Victoria Trump Redd ’14 is majoring in anthropology modified with biology with a minor in international studies, and plans to go to medical school. “I want to use my knowledge of cultures, international politics, and medicine to create better systems of health care delivery,” she says.
Victoria Trump Redd ’14 (second from left) with three of the resident nurses at Clínica Kausay Wasi, in Coya, Cusco, Peru. (Photo courtesy of the Dartmouth College Fund)

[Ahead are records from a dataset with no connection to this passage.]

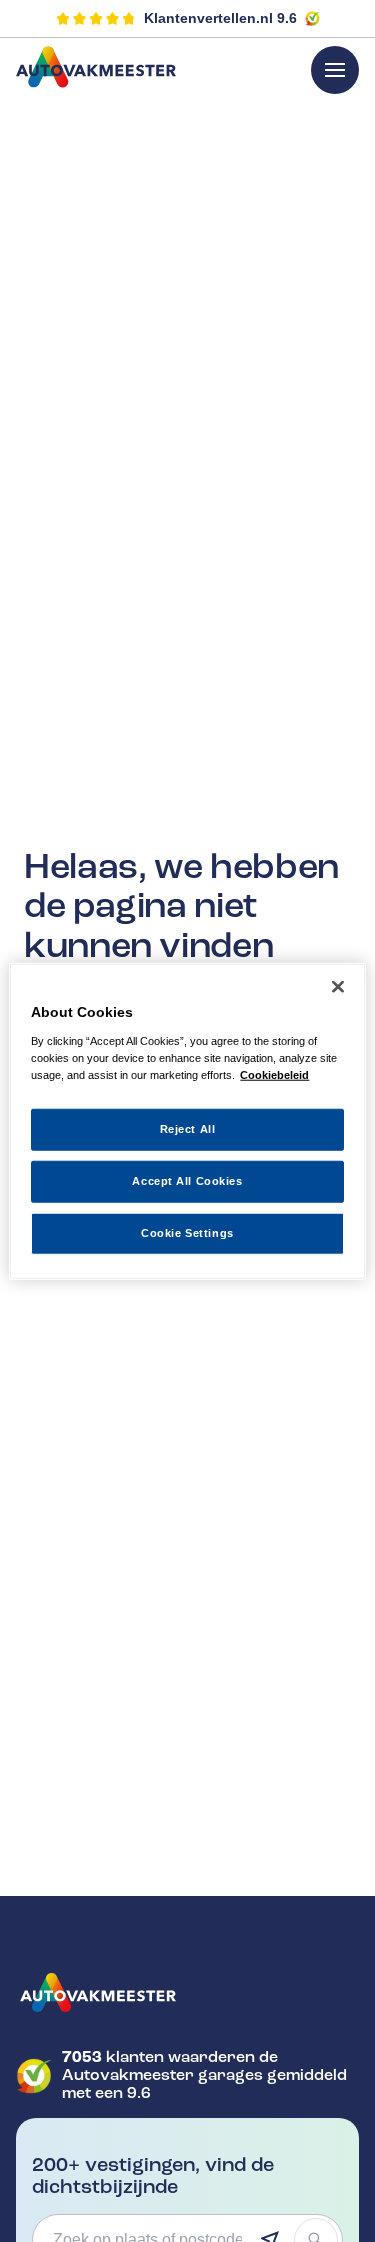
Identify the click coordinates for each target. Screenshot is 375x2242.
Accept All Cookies (187, 1180)
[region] (187, 1121)
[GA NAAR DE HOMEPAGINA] (187, 1993)
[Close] (338, 987)
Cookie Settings (187, 1232)
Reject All (188, 1129)
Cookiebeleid (274, 1074)
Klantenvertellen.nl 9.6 (220, 18)
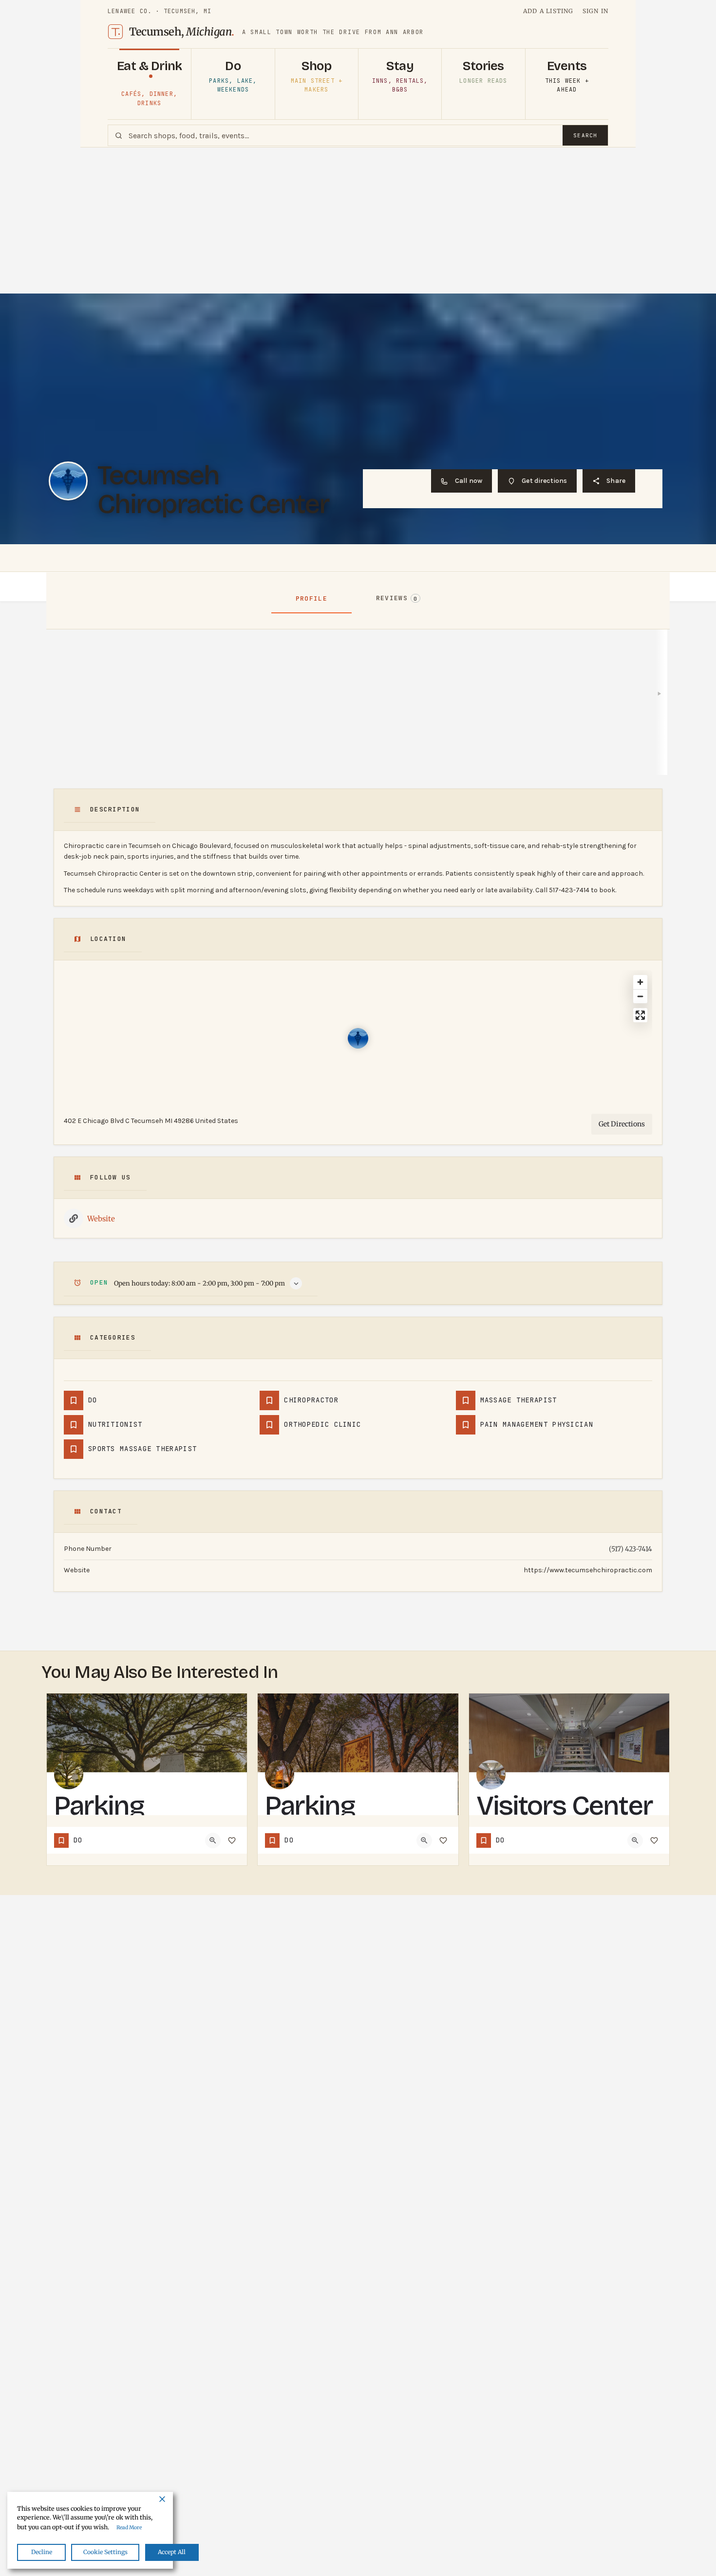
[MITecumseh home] (115, 31)
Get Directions (622, 1124)
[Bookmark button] (232, 1840)
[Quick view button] (213, 1840)
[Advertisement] (358, 220)
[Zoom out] (640, 996)
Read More (129, 2527)
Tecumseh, (181, 31)
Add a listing (548, 11)
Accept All (172, 2552)
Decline (41, 2552)
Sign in (595, 11)
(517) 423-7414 (630, 1549)
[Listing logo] (68, 480)
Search (585, 135)
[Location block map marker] (358, 1038)
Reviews (396, 598)
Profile (311, 598)
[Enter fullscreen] (640, 1015)
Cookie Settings (105, 2552)
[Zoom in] (640, 982)
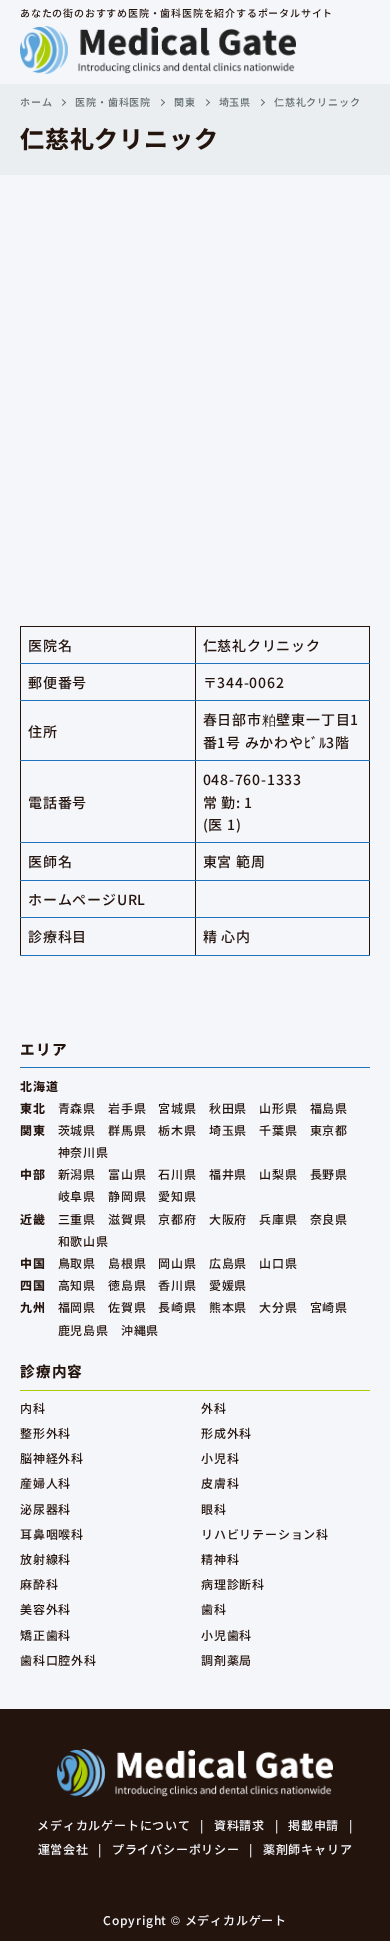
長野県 (329, 1173)
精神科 (220, 1558)
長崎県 (177, 1306)
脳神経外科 (52, 1457)
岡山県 (177, 1262)
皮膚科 (220, 1482)
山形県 (278, 1107)
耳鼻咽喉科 (52, 1533)
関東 (185, 101)
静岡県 (127, 1195)
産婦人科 (45, 1482)
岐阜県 (77, 1195)
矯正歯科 (45, 1634)
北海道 (39, 1085)
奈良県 (329, 1218)
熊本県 (228, 1306)
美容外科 (45, 1608)
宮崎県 (329, 1306)
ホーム (36, 101)
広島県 (228, 1262)
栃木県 (177, 1129)
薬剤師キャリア (308, 1848)
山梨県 (278, 1173)
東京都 (329, 1129)
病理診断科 (233, 1583)
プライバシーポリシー (176, 1848)
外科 (214, 1407)
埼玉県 (235, 101)
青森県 (77, 1107)
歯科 (214, 1608)
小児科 (220, 1457)
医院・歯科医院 (113, 101)
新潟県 (77, 1173)
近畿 (33, 1218)
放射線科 (45, 1558)
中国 (33, 1262)
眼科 (214, 1508)
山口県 (278, 1262)
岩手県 (127, 1107)
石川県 (177, 1173)
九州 (33, 1306)
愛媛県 (228, 1284)
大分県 (278, 1306)
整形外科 (45, 1432)
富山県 (127, 1173)
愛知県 (177, 1195)
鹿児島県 (83, 1329)
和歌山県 (83, 1240)
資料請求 (239, 1824)
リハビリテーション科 (265, 1533)
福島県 (329, 1107)
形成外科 (226, 1432)
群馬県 (127, 1129)
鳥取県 (77, 1262)
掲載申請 (313, 1824)
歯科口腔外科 (58, 1659)
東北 (33, 1107)
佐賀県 (127, 1306)
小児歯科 (226, 1634)
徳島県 (127, 1284)
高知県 (77, 1284)
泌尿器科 (45, 1508)
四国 (33, 1284)
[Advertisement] (195, 380)
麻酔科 (39, 1583)
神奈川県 (83, 1151)
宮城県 (177, 1107)
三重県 (77, 1218)
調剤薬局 (226, 1659)
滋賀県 (127, 1218)
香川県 (177, 1284)
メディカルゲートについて (114, 1824)
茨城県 (77, 1129)
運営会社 (63, 1848)
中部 (33, 1173)
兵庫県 (278, 1218)
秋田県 (228, 1107)
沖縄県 (140, 1329)
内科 (33, 1407)
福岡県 (77, 1306)
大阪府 (228, 1218)
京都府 (177, 1218)
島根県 (127, 1262)
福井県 (228, 1173)
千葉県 (278, 1129)
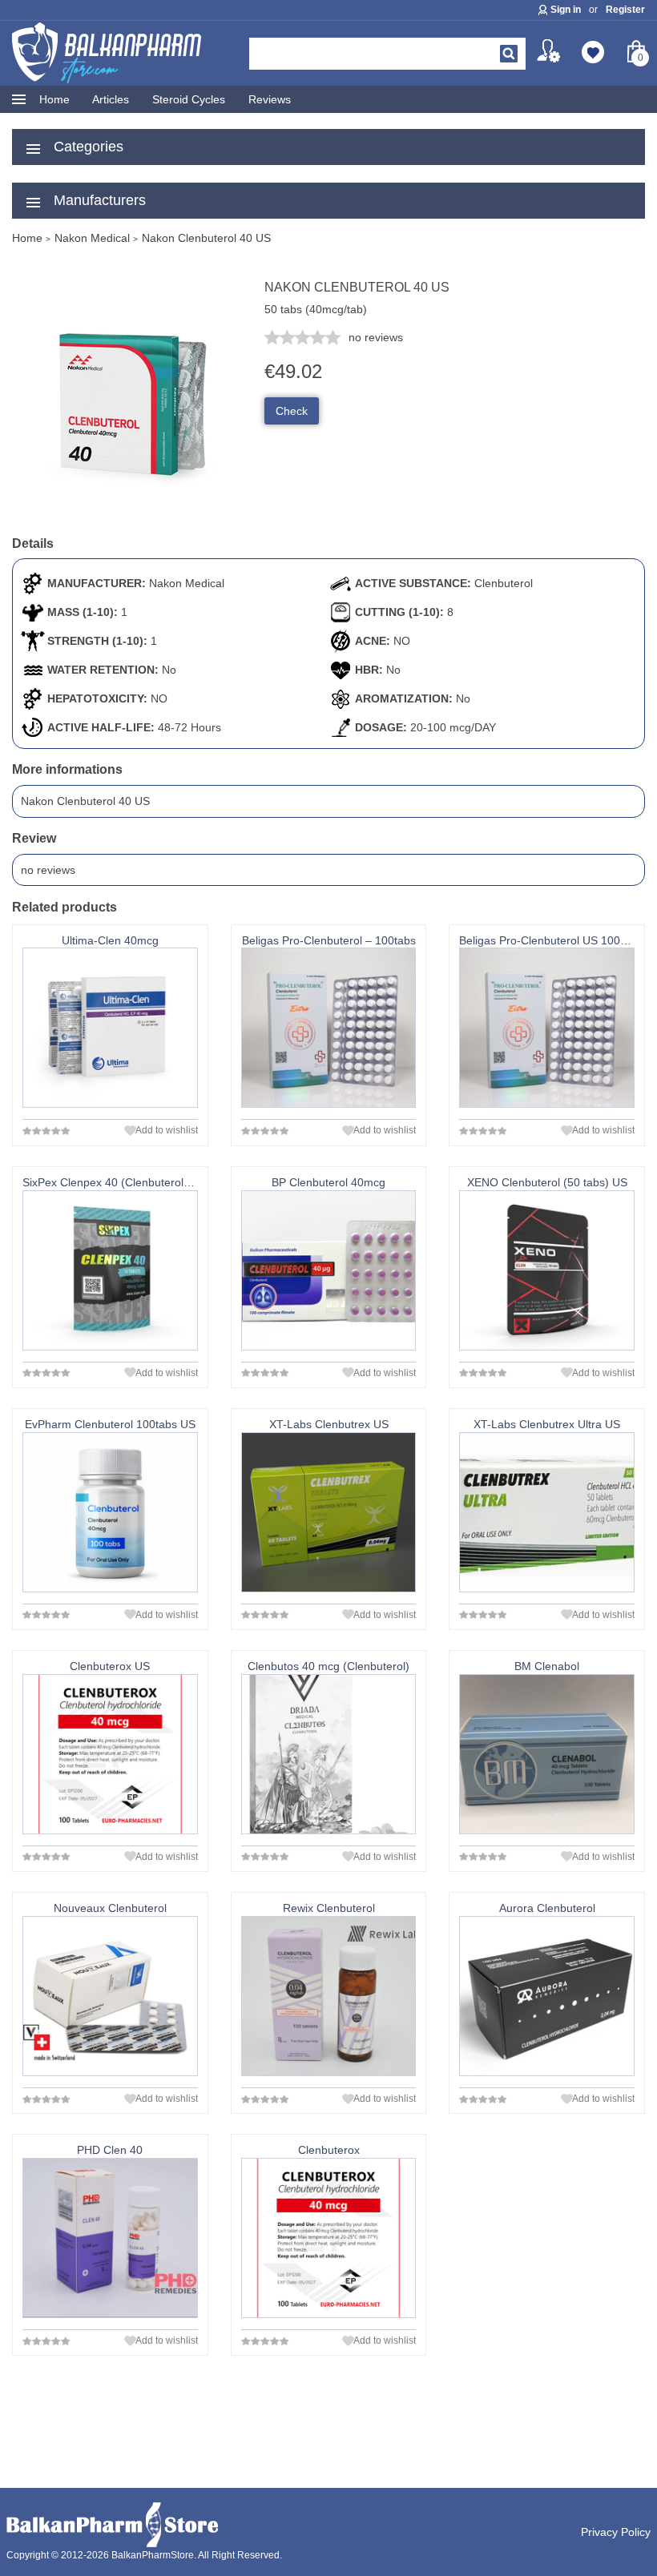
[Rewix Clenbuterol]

Trump Redd, from Portland, Ore., talked to GREEN at Dartmouth about her Tucker Foundation fellowship in Peru:
I took a year off after high school and volunteered in Peru, and freshman year I started looking for ways to go back. I was a Great Issues Scholar at the Dickey Center, and they recommended I talk with Jaime Bayona, at the Dartmouth Center for Health Care Delivery Science. He’s worked all over the world and is a founder of Socios En Salud (SES), the Peruvian branch of Partners in Health—a big deal in global health. Meanwhile, a friend knew someone running a clinic in Peru’s Sacred Valley. The Tucker Foundation funded me for four months—I lived with host families and that money covered my transportation, living costs, food, and getting around.
With SES I interviewed promatoras, the women who run small, local health care centers called botiquines, for a report on how SES could improve their training. In the evenings I’d attend training sessions where the promatoras learned about family planning, how to give injections, or TB control. At the clinic, I worked as an interpreter, translating patients’ needs and doctors’ diagnoses. As I learned more I could explain something like a gastritis problem to patients—and answer all their questions. I also got to see the entire surgical process: talking with patients before, watching the surgery, and then seeing patients when they came for follow-up. It was pretty spectacular.
While in Peru, Victoria Trump Redd ’14 worked in a health clinic in the Sacred Valley, pictured above. (Photo courtesy of the Dartmouth College Fund)
The most transformative experience was putting myself into the mindset of people from this different culture. For example, in the U.S. most people would be happy if they didn’t need surgery, but with the people I was working with, not needing surgery could be crushing. I had to understand their perspective enough to communicate. It’s a matter of trust. It made me think about the ethics of working for the poor, and made me more determined to make a difference in international health care. Both the clinic and SES have local staff—they are not run from the outside. It’s important to have change come from within.
Without the Tucker Fellowship I couldn’t have gone to Peru, simple as that. Their values are unique to Dartmouth—students questioning their service experiences and the ethics behind them. What are you doing, and why? The Great Issues Scholars Program, the Dickey Center, Tucker Foundation: all of these resources are so integrally Dartmouth. John Sloan Dickey said, “The world’s troubles are your troubles”—that’s the Dartmouth ideal.